Trade of Commonwealth environmental water
The Commonwealth environmental water holdings are actively managed which means water may be:
- delivered within the current year to meet current environmental needs;
- carried over to future years to meet future environmental needs; or
- traded (sell or buy).
The Commonwealth Environmental Water Holder (CEWH) has developed a trading framework that includes operating rules, procedures and protocols. The trading framework has been developed to ensure that the CEWH's trading activities:
- support enhanced environmental outcomes;
- have regard to social and economic outcomes;
- consider impacts on the market, including any third-party impacts;
- are undertaken in a manner which meets legislative requirements;
- are financially responsible, fair, equitable, transparent and accountable; and that
- the CEWH and Commonwealth Environmental Water Office (CEWO) staff act with integrity and high ethical standards.
The Trading Framework is underpinned by the Water Act 2007 (Water Act) and the Basin Plan trading rules. These are the primary legislative instruments that govern the circumstances under which trade can occur and the information used when making a trade decision.
Section 105 (3) (a) of the Water Act requires the functions of the CEWH to be performed for the purposes of protecting or restoring the environmental assets of the Murray-Darling Basin, and section 105 (4) (a) that Commonwealth environmental water assets must be managed in accordance with the environmental watering plan.
Section 106 places parameters on the circumstances under which trade can occur and how the proceeds of a sale are used. Section 106 of the Water Act provides for the trade of Commonwealth environmental water which is supported by the Basin Plan trade rules. The first legislated provision for trade of the portfolio (Section 106 (1)) only allows trade to occur if the water is not required within the water year to meet the objectives of the environmental watering plan and if it cannot be carried over for use in future years. As carryover is often available to some extent on entitlements in regulated parts of the Basin, trade under this provision will not be possible in many cases. If trade does occur under this provision then the proceeds from the trade can be used to meet management costs associated with the portfolio and / or possible water acquisitions.
The second legislated provision (Section 106 (2)) allows for trade provided the proceeds of a disposal are used to acquire other water. The key test in relation to Section 106 (2) is whether the trade will improve the capacity of the portfolio to protect or restore environmental assets. The opportunity to sell will be supported by an assessment against retaining water for use in current year, or carrying water over for use in future years. The proceeds of a trade under Section 106 (2) need to be used for acquisition of water that will improve the capacity of the portfolio to meet the environmental objectives of the environmental watering plan. Future acquisitions will not necessarily be within the year or catchment of disposal.
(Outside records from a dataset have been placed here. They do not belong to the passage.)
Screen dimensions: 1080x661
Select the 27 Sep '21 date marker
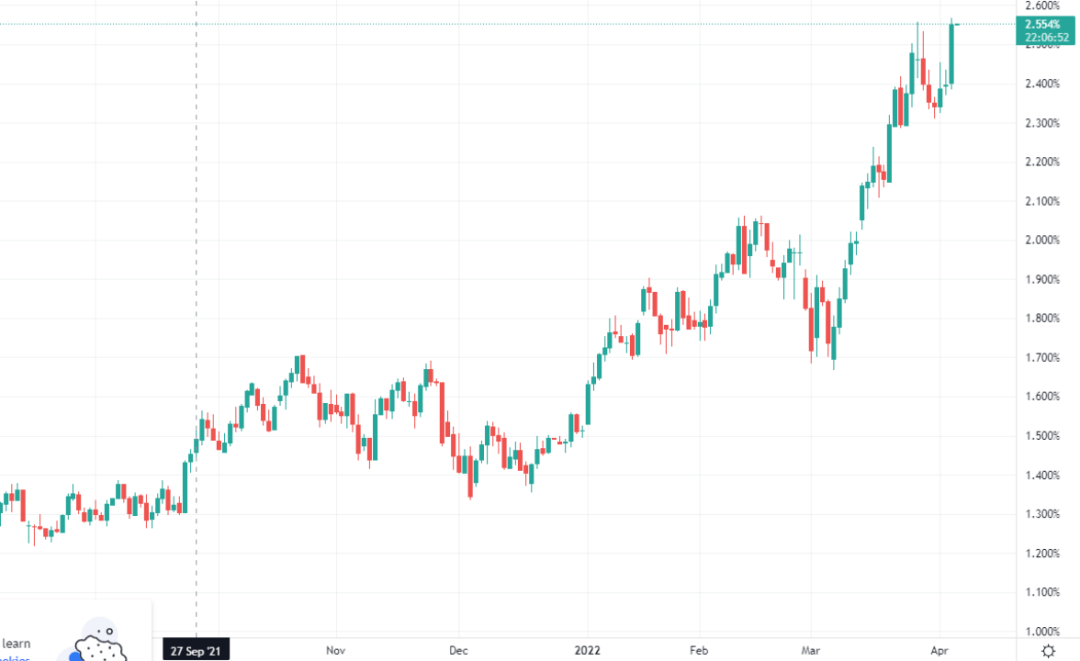point(196,650)
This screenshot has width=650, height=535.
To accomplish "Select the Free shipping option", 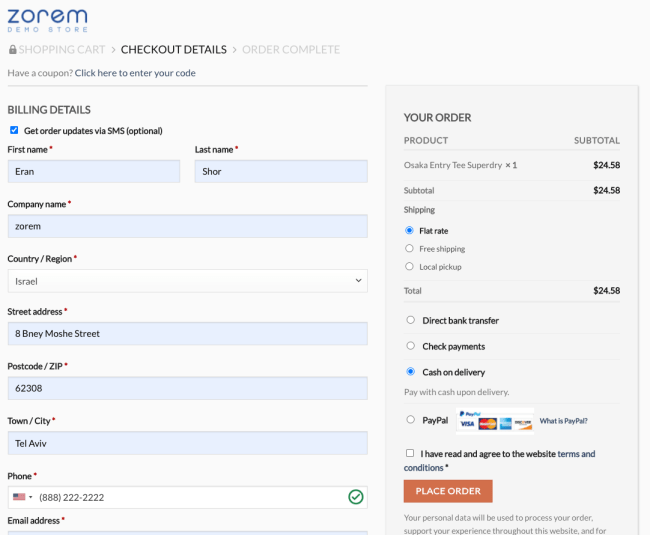I will point(410,248).
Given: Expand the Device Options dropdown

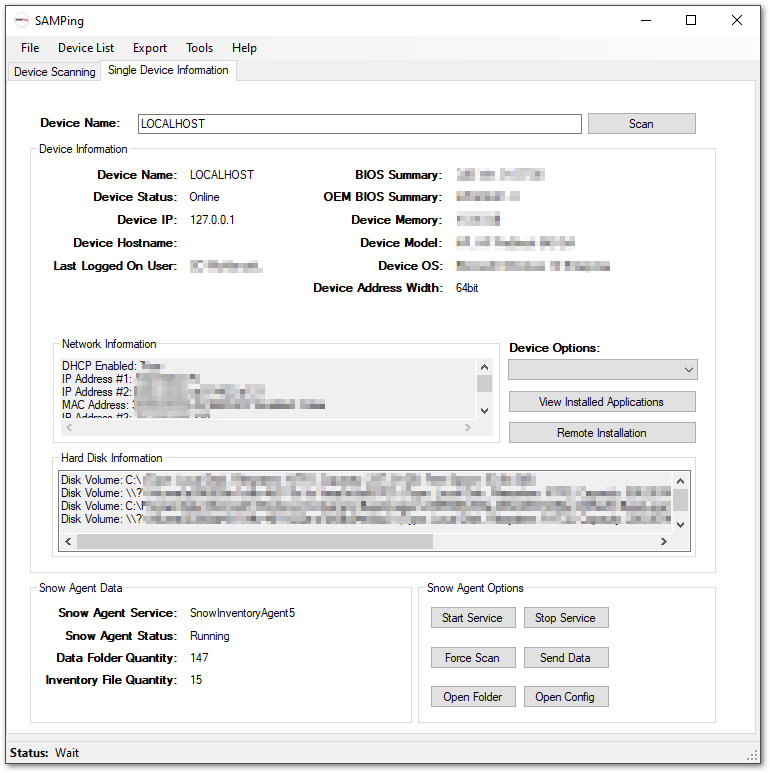Looking at the screenshot, I should coord(602,370).
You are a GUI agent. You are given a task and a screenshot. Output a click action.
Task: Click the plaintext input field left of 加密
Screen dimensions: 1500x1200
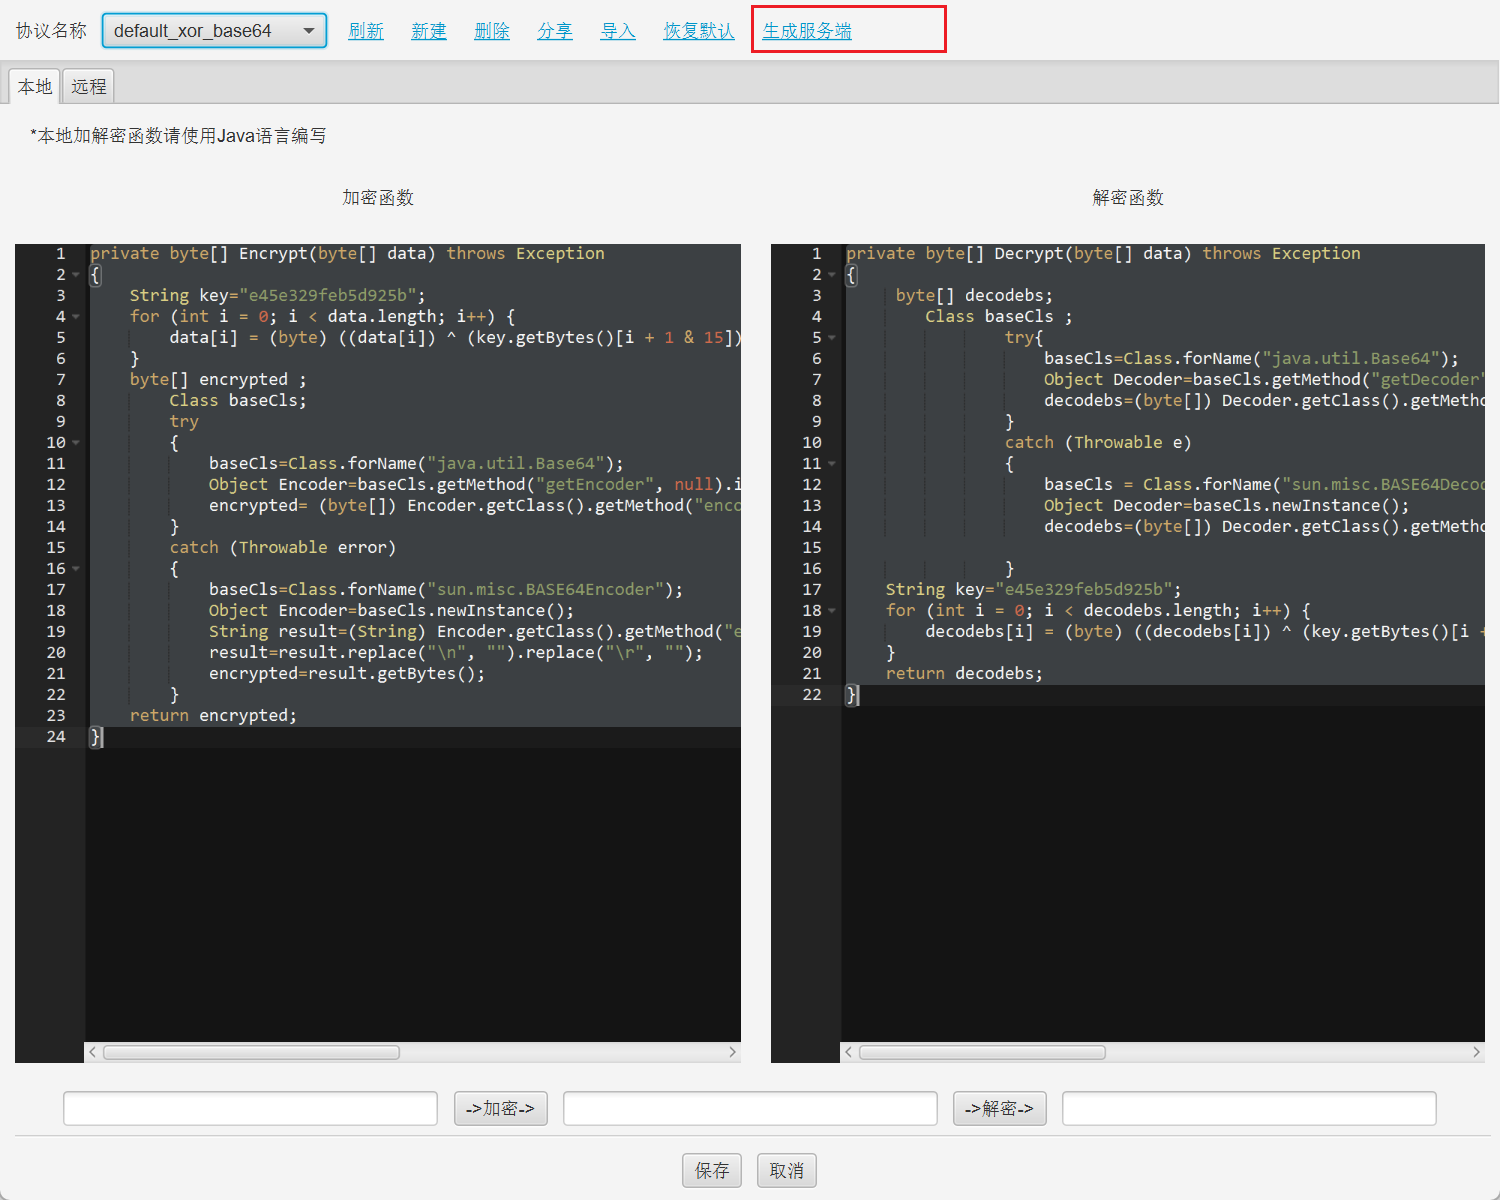[x=250, y=1108]
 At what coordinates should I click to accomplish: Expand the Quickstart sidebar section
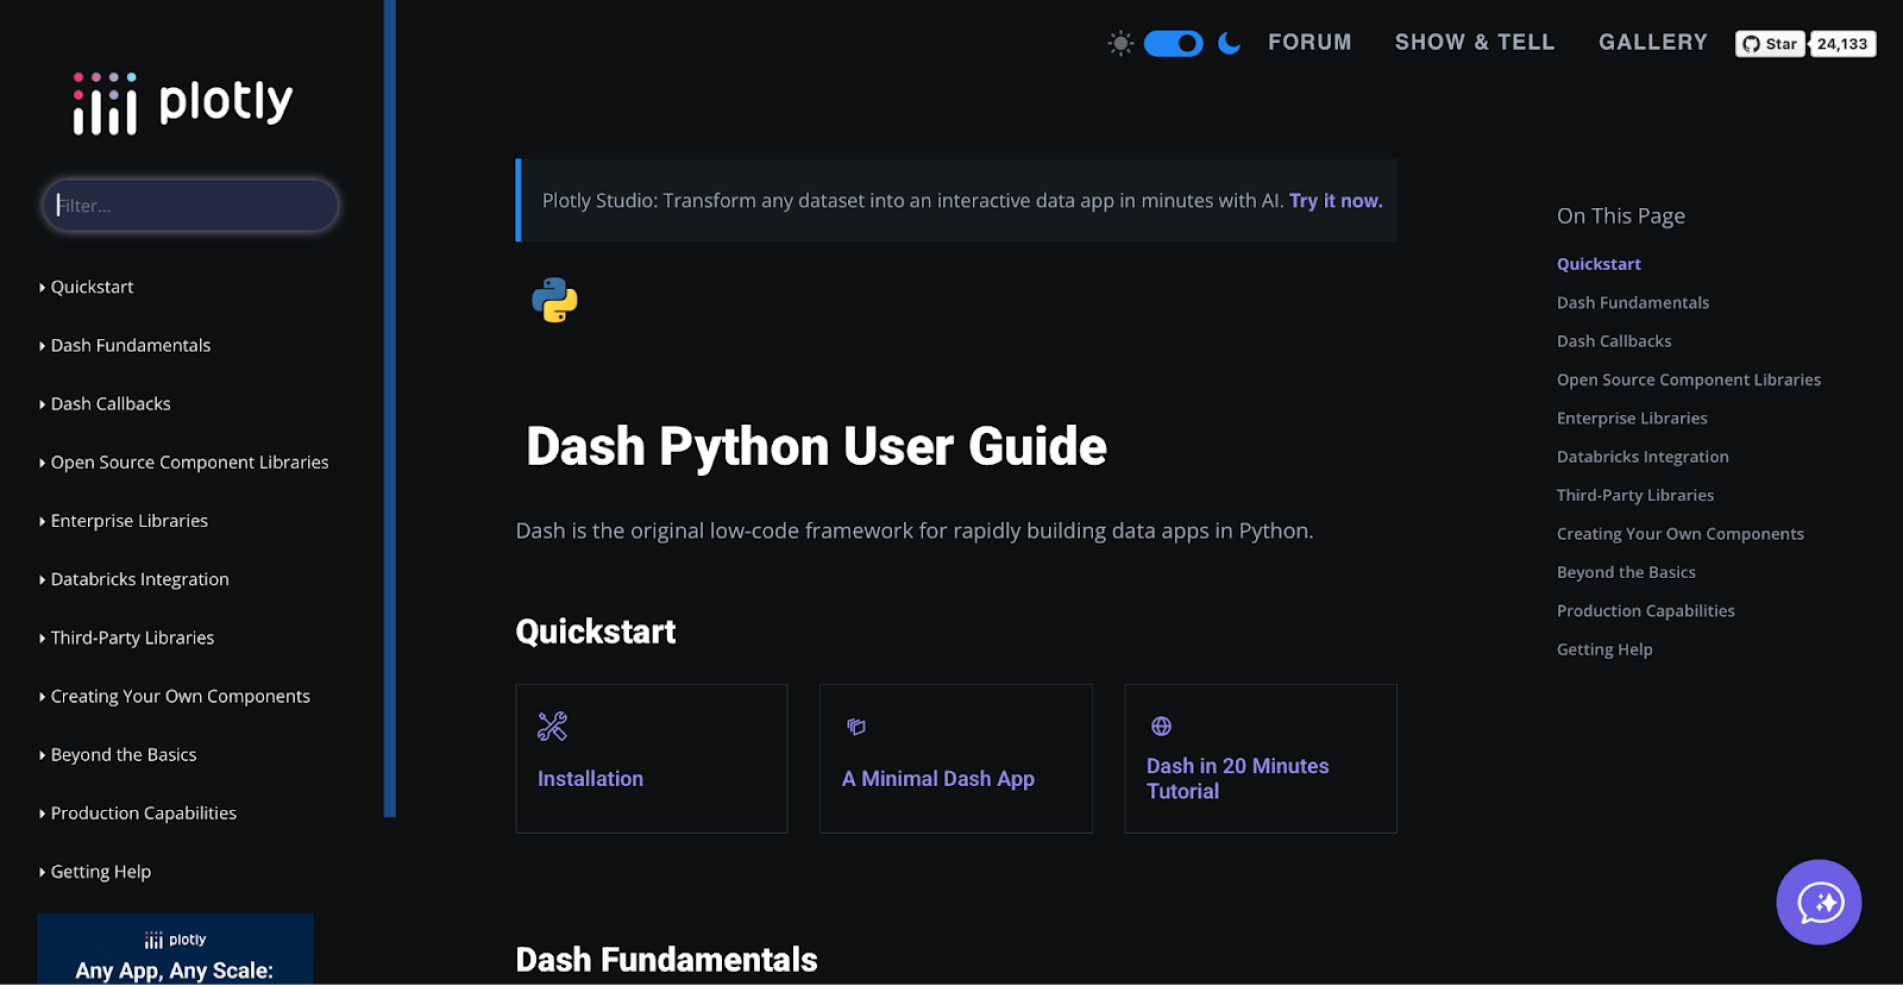[91, 287]
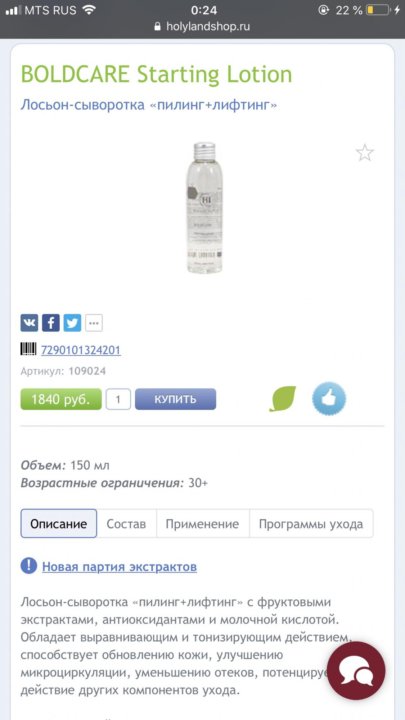The image size is (405, 720).
Task: Click the barcode icon
Action: point(28,349)
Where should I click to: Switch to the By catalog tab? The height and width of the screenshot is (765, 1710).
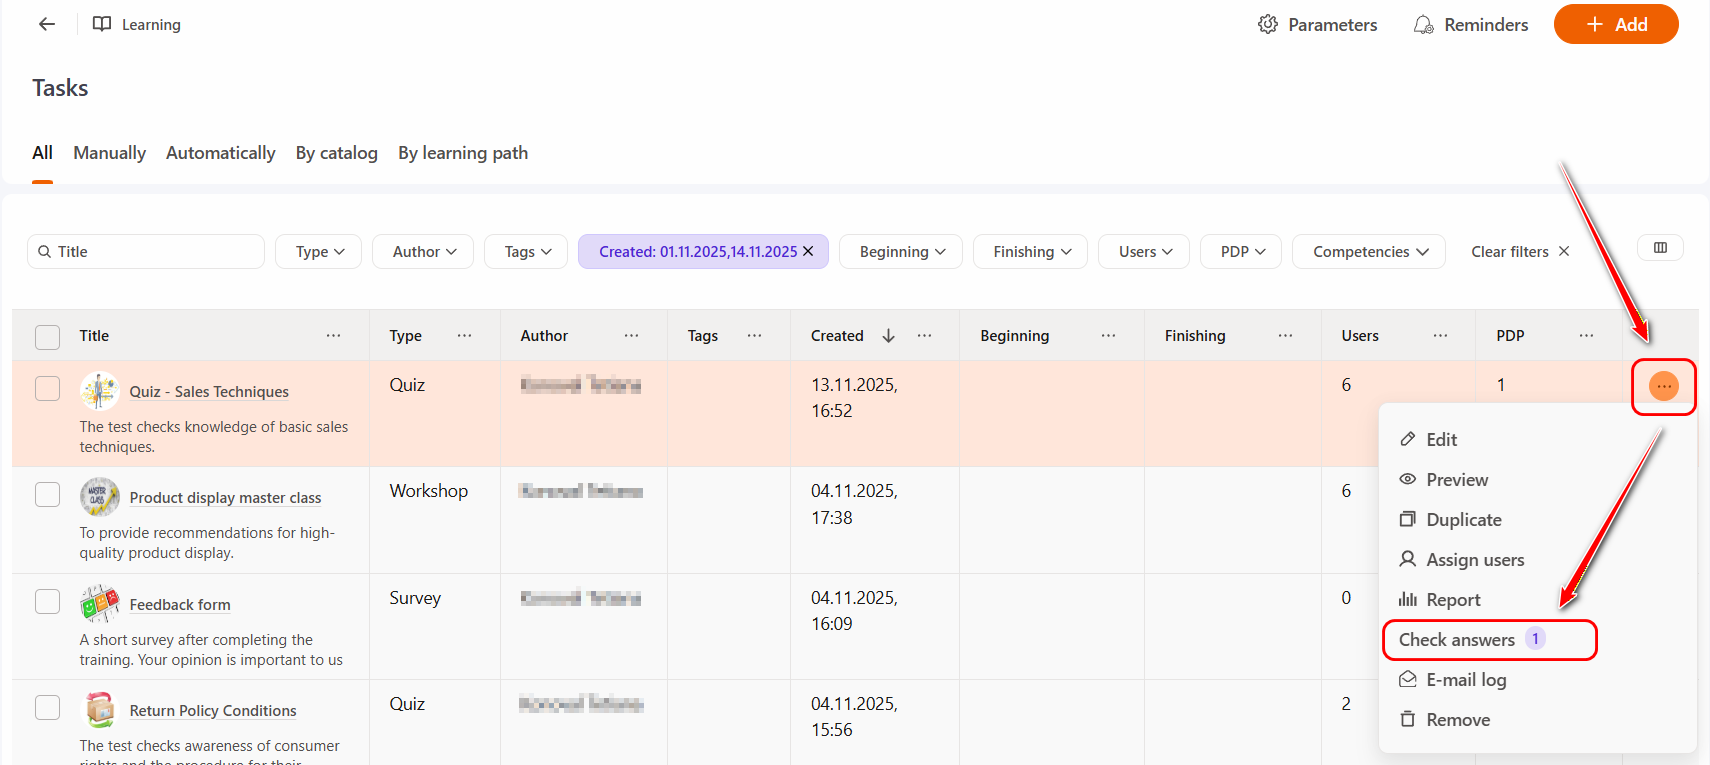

This trading opportunity, in addition to that in Section 106 (1), is to ensure that the highest priority assets receive water.
Trade and the Commonwealth Environmental Water Holder
The Water Act 2007 allows the Commonwealth Environmental Water Holder to sell water if one of two conditions are met:
1. When environmental water needs have been met (and the water cannot be carried over)
2. If the proceeds from the water sale can be used to buy water in another year (or catchment) when (or where) environmental needs are greater.
Commonwealth Environmental Water Holder trading activities:
- support enhanced environmental outcomes
- have regard to social and economic outcomes
- are undertaken in a manner which meets legislative requirements
- are financially responsible, fair, equitable, transparent and accountable.
All trading activities are guided by the Commonwealth environmental water trading framework, which includes operating rules, protocols and procedures for buying or selling water.
Basin Plan water trading rules
The Murray Darling Basin Plan contains water-trading rules that govern how persons or agencies are to behave including if they are aware of a water announcement that has not been made generally available. These rules limit the capacity of people or agencies to trade if aware of such information. The trading rules identify mechanisms that can apply in order to help manage this obligation. These rules came into effect on 1 July 2014.
Ethics and standards of behaviour
The CEWH and CEWO staff are public servants and therefore must abide by the Australian Public Service values and Code of Conduct, which requires the identification of conflicts of interest and steps required to avoid them. To assist in managing these requirements the CEWH has developed Protocols.